Selected excerpt:
☆ ☆ ☆ ☆ ☆
I am upset about something is putting it mildly. It has nothing to do with me, and will soon subside, so for those who care about me, please don’t be worried. The last time something like this happened, I had built up so much rage, that it drained me to a point that I couldn’t move out of my bed for a whole evening. That was almost 2 years ago. This time thankfully, I am just about upset. It was something that I knew shouldn’t be happening, but I knew would eventually happen, and as you might have guessed, has begun to happen. Well, I have seen the start of it at least. Simply put, it was what somebody I care about and look up to in certain aspects, said and did and what those suggested words implied that triggered an emotional response within me. I could either laugh it off and join in on the joke. Or I could ignore it, and pretend that it didn’t bother me, acting as if nothing was wrong. Or I could make my displeasure known.

Uncharacteristically, I spoke to the person concerned regarding it. I told him my issues with what had happened. It wasn’t easy. Maybe, it was just the fact, that very few times in life do I allow myself to interfere in the private lives of somebody else. Even those close to me. What somebody else does,
is that person’s business. Each person’s morality for any actions that involve that person and their interactions with other consenting adults, in the private confines of their lives, and that what is not illegal, is that person’s own business, and I don’t consider myself anybody special to challenge or question those actions. So, whenever, I am forced to question somebody else’s actions, I am at a disadvantage, because I lack the necessary skills, finesse, and the tact to do it in the right manner. Depending on the intensity of my discomfort level of somebody else’s actions, i try to avoid it, by ignoring that it ever happened, or just phase that person out of my life. Especially if there is a chance of that person not paying any heed to what I was saying, and continued doing whatever “wrong” (as perceived by me), that they were doing. I have only ever phased out two people out of my life before, and it hasn’t been the easiest thing in the world. But I found that option much easier than confronting them with my issues with their behaviour. And in this particular case, it meant questioning a person, who has much superior verbal and rational skills that I, a master of oratory and rhetoric, and I knew that it wouldn’t be easy. Going by past experience, I should have just ignored it, let things go on the way they were going, and eventually just phase him out, as difficult as it would have been, citing the reason to myself, that I couldnt’ stand a person who I felt was ill-treating somebody else, and therefore didn’t seem to care about anybody other than himself. The tough part was, it wasn’t a person I would want to offend on the worst of days, least of all because I consider him a close friend. He forces me to think about things in ways that I had never thought of before. But, it was more than that. Over the years, I have genuinely begun to respect and like the person, in spite of all his flaws, which he himself is well aware of, and does nothing to hide or make excuses for. He is what he is, and he has no qualms about it. If ever there was a person who was comfortable in his own skin, then this was him.
☆ ☆ ☆ ☆ ☆
Extracted material:
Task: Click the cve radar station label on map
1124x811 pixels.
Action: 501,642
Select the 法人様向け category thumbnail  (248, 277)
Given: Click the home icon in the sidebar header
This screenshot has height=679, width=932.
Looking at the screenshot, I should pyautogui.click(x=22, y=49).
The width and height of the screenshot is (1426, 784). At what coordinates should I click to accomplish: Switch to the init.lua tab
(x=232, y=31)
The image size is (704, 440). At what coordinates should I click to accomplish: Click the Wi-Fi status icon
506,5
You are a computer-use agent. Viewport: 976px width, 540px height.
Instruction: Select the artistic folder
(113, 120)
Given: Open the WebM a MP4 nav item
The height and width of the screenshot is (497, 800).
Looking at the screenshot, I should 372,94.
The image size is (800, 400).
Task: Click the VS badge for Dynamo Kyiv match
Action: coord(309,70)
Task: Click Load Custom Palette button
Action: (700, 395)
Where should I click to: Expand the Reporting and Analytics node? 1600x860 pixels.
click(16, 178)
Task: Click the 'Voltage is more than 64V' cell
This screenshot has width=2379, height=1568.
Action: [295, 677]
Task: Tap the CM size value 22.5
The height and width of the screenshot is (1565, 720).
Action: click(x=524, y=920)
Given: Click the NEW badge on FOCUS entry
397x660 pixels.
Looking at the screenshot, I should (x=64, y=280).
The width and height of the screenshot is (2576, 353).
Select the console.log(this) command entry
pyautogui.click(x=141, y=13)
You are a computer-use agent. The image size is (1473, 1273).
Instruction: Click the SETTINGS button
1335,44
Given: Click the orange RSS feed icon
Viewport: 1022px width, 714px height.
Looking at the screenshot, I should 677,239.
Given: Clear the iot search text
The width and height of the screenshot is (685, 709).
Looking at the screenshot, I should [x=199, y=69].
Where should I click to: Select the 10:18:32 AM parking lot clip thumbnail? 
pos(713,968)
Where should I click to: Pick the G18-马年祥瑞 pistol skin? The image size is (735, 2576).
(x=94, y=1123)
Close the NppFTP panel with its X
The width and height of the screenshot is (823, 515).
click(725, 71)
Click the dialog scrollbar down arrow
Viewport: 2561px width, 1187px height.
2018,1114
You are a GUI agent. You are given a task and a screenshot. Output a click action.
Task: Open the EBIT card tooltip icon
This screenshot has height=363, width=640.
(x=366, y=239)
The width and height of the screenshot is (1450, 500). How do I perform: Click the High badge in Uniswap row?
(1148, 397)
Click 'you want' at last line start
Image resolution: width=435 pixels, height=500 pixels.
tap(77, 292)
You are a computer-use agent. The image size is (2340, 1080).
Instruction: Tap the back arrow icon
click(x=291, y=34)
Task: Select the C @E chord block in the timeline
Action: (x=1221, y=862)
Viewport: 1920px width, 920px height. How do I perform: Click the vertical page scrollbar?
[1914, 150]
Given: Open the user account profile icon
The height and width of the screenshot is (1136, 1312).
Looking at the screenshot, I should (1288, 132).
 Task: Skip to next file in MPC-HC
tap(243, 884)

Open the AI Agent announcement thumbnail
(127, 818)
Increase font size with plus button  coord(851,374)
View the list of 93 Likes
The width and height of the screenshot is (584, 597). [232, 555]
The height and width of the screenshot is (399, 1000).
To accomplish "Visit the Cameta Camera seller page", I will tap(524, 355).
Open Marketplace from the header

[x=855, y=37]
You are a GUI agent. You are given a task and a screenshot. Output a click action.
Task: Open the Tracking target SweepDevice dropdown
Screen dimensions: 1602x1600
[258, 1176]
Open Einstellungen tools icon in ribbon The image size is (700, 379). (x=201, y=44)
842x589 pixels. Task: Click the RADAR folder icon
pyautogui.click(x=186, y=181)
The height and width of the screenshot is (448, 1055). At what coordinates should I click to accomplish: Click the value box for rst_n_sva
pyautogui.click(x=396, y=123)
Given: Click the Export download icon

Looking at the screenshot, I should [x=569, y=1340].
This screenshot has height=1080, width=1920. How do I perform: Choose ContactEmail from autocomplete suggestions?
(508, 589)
☆ ☆ ☆ ☆ ☆
In the personal essay, what courses of action does the writer list as possible responses to what the friend said and did? List every one of them.

Solution:
- Laugh it off and join in on the joke
- Ignore it and pretend it didn't bother the writer, acting as if nothing was wrong
- Make the writer's displeasure known